Task
Count the lines in the data below that include the word "checkbox", then state the total and nothing besides.

Available data
===============

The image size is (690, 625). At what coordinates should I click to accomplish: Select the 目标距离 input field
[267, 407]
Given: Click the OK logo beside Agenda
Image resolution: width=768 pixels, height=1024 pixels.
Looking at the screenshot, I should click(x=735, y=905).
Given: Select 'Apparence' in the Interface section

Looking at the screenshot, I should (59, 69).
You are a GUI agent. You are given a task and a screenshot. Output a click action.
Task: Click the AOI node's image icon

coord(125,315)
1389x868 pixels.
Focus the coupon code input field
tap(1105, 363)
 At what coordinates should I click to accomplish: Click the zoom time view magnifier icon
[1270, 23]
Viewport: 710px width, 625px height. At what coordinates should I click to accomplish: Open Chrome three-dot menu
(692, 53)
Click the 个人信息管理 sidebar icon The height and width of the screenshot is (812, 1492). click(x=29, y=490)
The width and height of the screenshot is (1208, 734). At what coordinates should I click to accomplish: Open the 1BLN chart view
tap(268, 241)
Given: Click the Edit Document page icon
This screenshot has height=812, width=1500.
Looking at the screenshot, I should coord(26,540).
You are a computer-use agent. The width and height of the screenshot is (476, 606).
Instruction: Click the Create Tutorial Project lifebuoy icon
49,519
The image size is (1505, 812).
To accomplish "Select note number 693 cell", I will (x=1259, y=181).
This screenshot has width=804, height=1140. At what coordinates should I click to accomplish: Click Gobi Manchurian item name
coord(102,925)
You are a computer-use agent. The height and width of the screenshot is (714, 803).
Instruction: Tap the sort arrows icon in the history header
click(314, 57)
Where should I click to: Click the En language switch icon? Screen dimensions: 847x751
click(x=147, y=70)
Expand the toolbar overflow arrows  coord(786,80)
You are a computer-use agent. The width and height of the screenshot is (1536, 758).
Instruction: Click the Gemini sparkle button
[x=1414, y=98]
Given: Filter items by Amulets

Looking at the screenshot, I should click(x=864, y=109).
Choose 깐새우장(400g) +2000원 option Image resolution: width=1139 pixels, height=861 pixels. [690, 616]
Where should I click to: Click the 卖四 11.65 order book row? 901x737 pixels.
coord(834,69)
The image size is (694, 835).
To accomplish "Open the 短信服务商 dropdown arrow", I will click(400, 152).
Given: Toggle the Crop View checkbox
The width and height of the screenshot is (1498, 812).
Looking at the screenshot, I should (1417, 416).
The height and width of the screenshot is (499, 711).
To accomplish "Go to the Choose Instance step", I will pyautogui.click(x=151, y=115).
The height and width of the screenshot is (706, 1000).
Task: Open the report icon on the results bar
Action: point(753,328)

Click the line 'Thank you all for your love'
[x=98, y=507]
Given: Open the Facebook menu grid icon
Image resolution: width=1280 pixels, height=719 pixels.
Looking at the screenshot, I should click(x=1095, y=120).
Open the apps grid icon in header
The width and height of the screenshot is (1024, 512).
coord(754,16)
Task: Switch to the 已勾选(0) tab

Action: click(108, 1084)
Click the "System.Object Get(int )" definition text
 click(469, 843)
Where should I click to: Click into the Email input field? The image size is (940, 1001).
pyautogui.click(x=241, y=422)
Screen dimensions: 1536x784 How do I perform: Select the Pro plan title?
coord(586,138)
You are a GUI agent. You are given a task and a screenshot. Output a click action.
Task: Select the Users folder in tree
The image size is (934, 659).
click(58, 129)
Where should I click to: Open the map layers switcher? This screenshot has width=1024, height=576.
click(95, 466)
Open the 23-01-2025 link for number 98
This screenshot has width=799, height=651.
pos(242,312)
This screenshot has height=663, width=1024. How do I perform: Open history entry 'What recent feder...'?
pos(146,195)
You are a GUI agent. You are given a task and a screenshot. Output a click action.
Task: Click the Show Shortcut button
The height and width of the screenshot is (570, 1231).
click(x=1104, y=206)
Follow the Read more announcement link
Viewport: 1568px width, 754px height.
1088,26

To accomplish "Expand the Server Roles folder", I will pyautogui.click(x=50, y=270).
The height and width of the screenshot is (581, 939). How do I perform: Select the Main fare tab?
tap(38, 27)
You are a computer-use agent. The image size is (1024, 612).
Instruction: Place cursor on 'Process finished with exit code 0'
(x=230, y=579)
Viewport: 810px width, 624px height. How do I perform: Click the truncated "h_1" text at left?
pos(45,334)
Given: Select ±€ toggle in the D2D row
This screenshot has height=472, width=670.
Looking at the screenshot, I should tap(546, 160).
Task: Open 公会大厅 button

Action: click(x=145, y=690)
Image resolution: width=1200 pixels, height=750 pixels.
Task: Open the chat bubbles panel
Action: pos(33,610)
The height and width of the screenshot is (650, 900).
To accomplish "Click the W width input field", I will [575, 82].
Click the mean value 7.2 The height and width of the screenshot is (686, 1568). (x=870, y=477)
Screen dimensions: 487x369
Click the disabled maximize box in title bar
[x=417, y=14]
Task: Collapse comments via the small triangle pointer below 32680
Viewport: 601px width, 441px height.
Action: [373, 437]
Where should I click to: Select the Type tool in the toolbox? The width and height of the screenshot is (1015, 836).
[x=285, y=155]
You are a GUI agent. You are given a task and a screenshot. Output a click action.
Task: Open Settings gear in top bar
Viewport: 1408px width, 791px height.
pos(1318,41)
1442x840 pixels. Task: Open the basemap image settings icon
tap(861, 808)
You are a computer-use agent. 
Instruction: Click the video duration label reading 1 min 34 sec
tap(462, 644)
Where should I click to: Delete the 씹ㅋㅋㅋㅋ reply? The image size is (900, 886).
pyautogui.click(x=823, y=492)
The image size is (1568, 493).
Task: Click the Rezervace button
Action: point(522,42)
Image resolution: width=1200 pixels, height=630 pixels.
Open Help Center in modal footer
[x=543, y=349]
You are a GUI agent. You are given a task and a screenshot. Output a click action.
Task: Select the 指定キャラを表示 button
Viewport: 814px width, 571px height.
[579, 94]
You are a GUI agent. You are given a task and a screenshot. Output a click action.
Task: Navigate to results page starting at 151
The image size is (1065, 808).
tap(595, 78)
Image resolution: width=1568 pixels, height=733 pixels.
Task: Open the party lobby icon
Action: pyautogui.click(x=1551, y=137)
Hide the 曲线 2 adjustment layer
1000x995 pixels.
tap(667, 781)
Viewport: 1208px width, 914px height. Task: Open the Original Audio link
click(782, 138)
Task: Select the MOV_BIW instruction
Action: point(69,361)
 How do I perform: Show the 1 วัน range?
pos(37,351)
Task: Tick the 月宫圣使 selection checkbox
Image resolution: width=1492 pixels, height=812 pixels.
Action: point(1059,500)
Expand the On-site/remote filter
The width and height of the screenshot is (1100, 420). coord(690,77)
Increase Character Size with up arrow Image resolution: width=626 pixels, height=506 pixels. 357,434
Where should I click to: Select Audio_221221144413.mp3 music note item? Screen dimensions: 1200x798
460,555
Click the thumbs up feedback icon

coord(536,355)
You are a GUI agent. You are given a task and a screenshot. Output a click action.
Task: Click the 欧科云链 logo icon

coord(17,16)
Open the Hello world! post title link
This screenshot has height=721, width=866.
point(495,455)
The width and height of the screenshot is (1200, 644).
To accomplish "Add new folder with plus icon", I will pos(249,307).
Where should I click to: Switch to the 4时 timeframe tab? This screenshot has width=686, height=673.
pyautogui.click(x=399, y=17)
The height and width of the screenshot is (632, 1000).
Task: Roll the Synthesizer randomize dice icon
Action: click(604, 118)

===============

Response to this task
2